# how to replace headlight on a 91' maxima



## howyudoing (Jul 23, 2005)

hey guys just notice ... my driver side headlight have gone out.. i want to fix it before i get a ticket. I bought a replacement .... but have no idea how to install it. if anyone could teach me or give me a little clue on how to install it.... would be greatly appreciated

Thanks in Advance
dave


----------



## GRNMAXDMON (Jan 18, 2005)

howyudoing said:


> hey guys just notice ... my driver side headlight have gone out.. i want to fix it before i get a ticket. I bought a replacement .... but have no idea how to install it. if anyone could teach me or give me a little clue on how to install it.... would be greatly appreciated
> 
> Thanks in Advance
> dave



be more specific??? do u need to replace the whole headlight housin' or just the bulb??? if its the headlight housin' there r four nuts that u have to unscrew which r 10mm. 2 of them r located behind the corner light and the other 2 r next to the radiator.


----------



## howyudoing (Jul 23, 2005)

GRNMAXDMON said:


> be more specific??? do u need to replace the whole headlight housin' or just the bulb??? if its the headlight housin' there r four nuts that u have to unscrew which r 10mm. 2 of them r located behind the corner light and the other 2 r next to the radiator.

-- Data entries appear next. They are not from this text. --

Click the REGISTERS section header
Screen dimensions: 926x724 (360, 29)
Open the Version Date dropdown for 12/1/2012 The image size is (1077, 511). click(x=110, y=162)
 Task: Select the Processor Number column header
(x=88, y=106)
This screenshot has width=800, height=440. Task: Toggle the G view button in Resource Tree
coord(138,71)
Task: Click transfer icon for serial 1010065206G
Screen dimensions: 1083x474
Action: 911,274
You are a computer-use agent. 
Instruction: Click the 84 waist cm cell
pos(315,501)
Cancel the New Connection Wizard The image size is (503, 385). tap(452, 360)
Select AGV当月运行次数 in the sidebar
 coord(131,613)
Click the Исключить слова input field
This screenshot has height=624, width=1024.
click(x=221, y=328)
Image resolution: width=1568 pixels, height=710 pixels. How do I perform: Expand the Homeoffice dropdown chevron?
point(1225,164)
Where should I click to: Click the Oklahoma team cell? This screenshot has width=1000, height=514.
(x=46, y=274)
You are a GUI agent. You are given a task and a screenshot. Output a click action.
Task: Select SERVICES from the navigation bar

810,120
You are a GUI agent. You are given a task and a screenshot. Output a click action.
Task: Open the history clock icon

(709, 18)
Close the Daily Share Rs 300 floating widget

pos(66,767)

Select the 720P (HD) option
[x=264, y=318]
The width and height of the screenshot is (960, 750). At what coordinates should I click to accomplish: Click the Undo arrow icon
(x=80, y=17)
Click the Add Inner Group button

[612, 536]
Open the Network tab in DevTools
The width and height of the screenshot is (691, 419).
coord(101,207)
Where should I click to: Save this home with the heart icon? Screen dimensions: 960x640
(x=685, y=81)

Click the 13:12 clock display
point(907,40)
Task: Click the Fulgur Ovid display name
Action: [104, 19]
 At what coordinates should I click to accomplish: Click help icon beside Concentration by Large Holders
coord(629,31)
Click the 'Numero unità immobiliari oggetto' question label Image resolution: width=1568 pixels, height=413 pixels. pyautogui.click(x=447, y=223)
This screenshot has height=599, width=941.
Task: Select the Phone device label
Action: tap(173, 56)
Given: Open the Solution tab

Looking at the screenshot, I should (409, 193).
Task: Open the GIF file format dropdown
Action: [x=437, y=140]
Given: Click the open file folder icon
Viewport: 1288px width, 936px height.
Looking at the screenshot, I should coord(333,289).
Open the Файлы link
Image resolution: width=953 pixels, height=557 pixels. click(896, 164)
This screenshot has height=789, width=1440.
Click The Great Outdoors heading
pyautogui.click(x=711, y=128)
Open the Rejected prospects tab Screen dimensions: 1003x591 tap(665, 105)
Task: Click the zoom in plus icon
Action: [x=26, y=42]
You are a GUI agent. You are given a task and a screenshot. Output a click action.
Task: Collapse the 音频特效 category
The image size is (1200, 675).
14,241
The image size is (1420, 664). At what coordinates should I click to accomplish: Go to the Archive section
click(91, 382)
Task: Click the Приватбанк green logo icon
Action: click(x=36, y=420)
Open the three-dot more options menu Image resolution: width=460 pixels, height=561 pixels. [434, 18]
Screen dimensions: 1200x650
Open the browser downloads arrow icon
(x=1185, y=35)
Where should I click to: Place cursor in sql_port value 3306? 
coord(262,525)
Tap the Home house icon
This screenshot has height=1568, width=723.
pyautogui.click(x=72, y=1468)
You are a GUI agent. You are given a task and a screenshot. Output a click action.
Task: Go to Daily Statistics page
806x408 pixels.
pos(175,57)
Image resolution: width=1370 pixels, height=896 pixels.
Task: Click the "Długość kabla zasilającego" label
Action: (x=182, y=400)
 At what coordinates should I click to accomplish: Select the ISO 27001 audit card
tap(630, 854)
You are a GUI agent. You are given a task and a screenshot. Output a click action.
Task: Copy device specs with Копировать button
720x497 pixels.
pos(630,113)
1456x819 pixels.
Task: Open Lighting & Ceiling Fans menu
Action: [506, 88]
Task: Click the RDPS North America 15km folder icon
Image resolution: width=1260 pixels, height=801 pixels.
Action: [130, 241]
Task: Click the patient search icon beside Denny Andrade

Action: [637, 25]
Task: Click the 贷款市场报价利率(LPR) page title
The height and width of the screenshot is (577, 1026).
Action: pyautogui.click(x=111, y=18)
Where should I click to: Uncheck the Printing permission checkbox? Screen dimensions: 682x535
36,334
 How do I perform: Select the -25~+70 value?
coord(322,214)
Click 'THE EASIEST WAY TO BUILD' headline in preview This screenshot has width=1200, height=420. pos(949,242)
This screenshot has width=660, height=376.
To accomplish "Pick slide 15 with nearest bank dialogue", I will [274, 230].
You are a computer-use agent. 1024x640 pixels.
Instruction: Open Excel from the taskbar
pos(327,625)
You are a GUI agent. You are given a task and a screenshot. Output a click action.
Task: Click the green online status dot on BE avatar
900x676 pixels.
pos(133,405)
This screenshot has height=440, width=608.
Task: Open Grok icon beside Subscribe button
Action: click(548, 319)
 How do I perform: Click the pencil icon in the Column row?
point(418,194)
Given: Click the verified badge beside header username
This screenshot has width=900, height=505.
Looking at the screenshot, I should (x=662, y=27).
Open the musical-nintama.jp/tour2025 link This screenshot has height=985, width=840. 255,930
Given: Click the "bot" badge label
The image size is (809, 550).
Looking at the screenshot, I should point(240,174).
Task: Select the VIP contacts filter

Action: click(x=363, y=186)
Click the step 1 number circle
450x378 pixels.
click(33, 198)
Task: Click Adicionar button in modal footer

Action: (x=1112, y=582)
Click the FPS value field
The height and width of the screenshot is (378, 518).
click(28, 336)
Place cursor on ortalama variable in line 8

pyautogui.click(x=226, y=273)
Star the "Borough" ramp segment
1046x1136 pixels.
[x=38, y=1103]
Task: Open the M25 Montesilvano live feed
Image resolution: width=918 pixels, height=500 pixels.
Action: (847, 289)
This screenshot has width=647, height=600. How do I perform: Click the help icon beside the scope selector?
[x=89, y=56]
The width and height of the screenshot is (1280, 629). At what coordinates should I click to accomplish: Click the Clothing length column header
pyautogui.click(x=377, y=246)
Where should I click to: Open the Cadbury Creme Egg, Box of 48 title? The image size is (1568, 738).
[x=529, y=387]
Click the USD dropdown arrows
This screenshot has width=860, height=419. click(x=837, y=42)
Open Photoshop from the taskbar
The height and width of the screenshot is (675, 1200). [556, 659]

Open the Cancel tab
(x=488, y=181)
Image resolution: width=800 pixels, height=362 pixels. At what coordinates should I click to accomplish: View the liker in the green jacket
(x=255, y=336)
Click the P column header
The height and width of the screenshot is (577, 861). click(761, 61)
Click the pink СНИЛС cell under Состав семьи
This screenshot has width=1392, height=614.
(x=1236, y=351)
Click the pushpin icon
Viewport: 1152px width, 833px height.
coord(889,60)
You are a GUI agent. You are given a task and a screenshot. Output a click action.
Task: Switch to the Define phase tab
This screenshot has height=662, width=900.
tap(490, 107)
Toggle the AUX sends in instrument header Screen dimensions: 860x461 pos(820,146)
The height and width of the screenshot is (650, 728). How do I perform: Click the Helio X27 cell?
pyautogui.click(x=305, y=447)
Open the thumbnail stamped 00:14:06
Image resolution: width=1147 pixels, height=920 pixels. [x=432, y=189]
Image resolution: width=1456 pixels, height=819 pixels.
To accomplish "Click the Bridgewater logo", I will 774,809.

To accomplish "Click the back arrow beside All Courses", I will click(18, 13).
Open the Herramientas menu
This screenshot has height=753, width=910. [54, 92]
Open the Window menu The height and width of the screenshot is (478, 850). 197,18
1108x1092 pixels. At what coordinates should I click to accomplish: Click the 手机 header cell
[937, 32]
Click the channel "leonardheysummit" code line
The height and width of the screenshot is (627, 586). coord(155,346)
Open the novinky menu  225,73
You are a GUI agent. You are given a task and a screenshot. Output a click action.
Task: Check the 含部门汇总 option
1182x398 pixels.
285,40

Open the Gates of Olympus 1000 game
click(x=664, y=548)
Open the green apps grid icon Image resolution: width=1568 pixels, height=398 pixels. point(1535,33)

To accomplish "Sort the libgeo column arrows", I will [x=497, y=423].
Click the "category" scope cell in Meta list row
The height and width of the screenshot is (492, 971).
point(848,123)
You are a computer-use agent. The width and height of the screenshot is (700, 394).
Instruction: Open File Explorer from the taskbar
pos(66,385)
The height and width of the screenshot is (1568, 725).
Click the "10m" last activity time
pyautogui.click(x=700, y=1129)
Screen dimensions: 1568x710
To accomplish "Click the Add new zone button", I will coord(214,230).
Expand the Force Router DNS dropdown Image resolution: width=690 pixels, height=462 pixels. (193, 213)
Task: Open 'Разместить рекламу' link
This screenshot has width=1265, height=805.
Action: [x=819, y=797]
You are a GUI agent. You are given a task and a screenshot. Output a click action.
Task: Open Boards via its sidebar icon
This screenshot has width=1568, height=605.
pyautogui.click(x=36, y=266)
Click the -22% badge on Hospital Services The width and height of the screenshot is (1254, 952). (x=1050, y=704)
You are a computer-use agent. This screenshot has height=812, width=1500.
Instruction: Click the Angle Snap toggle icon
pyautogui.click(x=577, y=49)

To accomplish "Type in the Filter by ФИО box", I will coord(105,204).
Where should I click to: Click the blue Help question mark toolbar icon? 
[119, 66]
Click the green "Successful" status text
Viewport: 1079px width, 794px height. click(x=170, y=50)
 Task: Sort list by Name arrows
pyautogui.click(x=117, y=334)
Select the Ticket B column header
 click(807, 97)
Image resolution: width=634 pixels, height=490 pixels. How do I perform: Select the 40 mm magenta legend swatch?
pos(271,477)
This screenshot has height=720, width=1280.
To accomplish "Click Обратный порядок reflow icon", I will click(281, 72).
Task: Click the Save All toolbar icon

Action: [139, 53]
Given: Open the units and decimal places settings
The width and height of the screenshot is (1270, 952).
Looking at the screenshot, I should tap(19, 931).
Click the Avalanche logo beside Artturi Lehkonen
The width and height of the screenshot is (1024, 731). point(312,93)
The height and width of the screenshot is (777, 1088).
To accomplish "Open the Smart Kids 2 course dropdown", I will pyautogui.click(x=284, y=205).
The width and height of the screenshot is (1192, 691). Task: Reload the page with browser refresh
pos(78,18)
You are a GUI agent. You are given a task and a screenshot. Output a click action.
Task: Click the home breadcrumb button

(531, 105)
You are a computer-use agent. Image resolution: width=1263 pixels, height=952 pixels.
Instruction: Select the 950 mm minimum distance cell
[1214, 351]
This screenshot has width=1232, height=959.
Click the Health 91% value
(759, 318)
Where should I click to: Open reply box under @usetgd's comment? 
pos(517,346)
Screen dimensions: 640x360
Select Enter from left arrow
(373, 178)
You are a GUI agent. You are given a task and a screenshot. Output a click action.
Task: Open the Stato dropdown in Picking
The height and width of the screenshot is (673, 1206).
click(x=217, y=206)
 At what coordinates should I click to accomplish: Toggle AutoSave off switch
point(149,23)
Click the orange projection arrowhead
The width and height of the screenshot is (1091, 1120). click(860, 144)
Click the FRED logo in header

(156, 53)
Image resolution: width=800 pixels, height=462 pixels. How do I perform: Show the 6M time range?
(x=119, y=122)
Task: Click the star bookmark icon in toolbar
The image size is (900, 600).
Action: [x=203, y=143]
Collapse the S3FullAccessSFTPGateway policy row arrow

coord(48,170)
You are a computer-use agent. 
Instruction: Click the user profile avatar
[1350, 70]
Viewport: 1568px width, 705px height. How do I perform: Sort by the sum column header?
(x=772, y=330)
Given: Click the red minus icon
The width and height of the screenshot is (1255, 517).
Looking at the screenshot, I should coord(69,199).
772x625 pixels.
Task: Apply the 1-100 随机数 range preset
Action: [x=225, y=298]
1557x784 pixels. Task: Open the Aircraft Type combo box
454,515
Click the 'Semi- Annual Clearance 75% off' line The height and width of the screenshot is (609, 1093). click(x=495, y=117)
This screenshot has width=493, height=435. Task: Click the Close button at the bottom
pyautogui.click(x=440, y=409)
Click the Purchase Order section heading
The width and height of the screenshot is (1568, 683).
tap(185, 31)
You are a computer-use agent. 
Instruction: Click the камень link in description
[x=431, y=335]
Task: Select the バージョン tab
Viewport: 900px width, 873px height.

Just the bulb.... Can't seem to open the plastic cover.... thanks.

nevermind problem fix ....didn't know it was that easy to change a bulb 
thanks anyways guys


----------



## Matt93SE (Sep 17, 2003)

Heh.. nissan made it pretty easy to change ours.. on other cars (Lexus ES), you have to remove the entire housing, take it apart, then replace one tiny bulb. it's a 2 hour job.

on ours, it's a 30 second job.


----------



## GRNMAXDMON (Jan 18, 2005)

Matt93SE said:


> Heh.. nissan made it pretty easy to change ours.. on other cars (Lexus ES), you have to remove the entire housing, take it apart, then replace one tiny bulb. it's a 2 hour job.
> 
> on ours, it's a 30 second job.



right on :balls:


----------